## Trecho:
* * *
Publicado em O Estado de S. Paulo, 14/06/2008.
O futuro do trabalho na Europa
Como a União Européia Comunidade não conseguiu unanimidade para aprovar uma Constituição única para os 27 estados membros – houve votos contrários da França e da Holanda, tentou-se agora – novamente sem sucesso – a aprovação do Tratado de Lisboa para organizar o governo de toda a Comunidade. A Irlanda votou contra.
Isso reacende as discussões sobre o futuro da Comunidade e do estilo de vida de seus cidadãos, em especial, dos primeiros países que se juntaram à União Européia. A considerar as condições de trabalho, de remuneração e de proteção social, França, Alemanha, Itália, Bélgica e os demais paises que fazem parte dos pioneiros da Comunidade, os europeus dão um banho de bem estar nos americanos.
As condições de trabalho nos Estados Unidos passam por séria crise. Isso não é de hoje e nem reflexo da recessão que assola o país. Há mais de trinta anos que o salário real médios dos americanos vem caindo. O problema se agravou com o aumento da competição da China, Índia e sudeste asiático. Para se manter competitivas – e muitas não o conseguiram – as empresas americanas apertaram os trabalhadores, reduzindo não só o salário como também os benefícios atrelados ao emprego, em especial, os planos de saúde e previdência privada.
* * *
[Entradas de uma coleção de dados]

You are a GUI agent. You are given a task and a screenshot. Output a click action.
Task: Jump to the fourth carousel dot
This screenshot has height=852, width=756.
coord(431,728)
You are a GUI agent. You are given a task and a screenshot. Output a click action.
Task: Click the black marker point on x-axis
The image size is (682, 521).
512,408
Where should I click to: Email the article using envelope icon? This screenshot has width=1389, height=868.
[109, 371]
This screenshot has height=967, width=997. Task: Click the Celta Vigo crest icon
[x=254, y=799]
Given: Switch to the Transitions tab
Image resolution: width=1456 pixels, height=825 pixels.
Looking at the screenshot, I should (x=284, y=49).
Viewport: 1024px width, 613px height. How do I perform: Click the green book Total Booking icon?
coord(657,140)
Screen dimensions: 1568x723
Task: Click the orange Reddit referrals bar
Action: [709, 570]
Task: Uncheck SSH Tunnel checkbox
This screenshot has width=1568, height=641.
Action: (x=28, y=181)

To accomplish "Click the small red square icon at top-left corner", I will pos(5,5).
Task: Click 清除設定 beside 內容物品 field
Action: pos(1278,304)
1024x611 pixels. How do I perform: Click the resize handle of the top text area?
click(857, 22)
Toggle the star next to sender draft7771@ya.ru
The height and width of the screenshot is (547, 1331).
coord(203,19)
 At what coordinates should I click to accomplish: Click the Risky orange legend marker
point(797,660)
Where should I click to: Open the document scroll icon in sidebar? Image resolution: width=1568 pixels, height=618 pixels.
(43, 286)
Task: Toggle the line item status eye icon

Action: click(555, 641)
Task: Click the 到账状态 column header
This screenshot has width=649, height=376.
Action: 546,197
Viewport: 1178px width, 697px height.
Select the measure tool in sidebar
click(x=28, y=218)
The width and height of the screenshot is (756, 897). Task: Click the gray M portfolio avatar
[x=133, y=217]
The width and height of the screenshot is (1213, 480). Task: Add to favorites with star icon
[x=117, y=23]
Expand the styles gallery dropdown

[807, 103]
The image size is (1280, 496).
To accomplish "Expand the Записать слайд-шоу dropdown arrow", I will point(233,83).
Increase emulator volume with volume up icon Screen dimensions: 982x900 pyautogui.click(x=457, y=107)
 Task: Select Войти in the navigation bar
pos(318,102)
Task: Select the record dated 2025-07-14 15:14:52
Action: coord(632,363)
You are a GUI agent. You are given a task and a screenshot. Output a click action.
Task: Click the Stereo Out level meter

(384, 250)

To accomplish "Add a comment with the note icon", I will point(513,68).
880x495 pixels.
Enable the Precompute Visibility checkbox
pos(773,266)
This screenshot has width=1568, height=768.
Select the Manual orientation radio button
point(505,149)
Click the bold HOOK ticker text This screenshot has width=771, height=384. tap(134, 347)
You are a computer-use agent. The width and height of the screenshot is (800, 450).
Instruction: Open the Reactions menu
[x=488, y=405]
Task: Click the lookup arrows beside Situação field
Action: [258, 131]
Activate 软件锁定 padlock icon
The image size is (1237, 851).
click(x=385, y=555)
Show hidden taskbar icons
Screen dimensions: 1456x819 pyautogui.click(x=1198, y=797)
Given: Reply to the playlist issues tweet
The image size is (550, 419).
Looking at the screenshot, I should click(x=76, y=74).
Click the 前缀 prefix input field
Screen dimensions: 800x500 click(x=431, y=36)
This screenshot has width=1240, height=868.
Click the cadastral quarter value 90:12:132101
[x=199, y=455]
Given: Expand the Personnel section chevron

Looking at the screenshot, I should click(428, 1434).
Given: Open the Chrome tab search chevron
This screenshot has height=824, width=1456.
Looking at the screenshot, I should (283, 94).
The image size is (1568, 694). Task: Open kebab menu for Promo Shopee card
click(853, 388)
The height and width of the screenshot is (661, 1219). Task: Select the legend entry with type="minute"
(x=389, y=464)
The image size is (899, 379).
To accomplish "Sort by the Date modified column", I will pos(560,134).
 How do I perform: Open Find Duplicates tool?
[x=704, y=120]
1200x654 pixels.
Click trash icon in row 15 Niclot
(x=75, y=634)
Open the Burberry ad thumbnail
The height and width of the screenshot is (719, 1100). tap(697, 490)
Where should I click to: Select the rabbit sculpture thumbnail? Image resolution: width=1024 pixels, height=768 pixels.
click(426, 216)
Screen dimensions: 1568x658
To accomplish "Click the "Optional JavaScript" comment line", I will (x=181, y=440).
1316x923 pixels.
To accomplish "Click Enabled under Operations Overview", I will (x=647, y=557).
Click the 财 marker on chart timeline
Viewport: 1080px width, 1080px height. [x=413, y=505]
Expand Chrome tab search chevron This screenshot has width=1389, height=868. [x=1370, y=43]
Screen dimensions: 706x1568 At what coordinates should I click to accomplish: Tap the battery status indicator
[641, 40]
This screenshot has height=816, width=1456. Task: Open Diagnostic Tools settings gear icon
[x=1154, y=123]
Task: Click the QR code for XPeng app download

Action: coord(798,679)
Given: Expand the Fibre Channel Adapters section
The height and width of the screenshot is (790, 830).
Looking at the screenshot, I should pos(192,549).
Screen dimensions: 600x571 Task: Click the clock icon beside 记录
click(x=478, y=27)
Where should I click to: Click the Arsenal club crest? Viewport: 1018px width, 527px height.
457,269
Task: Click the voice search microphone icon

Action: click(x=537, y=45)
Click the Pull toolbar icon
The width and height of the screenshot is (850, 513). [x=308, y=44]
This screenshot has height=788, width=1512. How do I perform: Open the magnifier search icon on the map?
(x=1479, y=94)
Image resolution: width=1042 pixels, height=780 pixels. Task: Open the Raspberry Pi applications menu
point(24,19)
* * *
## Tarefas:
- a) Segundo o artigo sobre o futuro do trabalho na Europa, qual país votou contra o Tratado de Lisboa?
- b) Reproduza fielmente a passagem do artigo que vai de "O futuro do" até "estar nos americanos.".

## Respostas por tarefa:
- a) A Irlanda.

- b)
O futuro do trabalho na Europa
Como a União Européia Comunidade não conseguiu unanimidade para aprovar uma Constituição única para os 27 estados membros – houve votos contrários da França e da Holanda, tentou-se agora – novamente sem sucesso – a aprovação do Tratado de Lisboa para organizar o governo de toda a Comunidade. A Irlanda votou contra.
Isso reacende as discussões sobre o futuro da Comunidade e do estilo de vida de seus cidadãos, em especial, dos primeiros países que se juntaram à União Européia. A considerar as condições de trabalho, de remuneração e de proteção social, França, Alemanha, Itália, Bélgica e os demais paises que fazem parte dos pioneiros da Comunidade, os europeus dão um banho de bem estar nos americanos.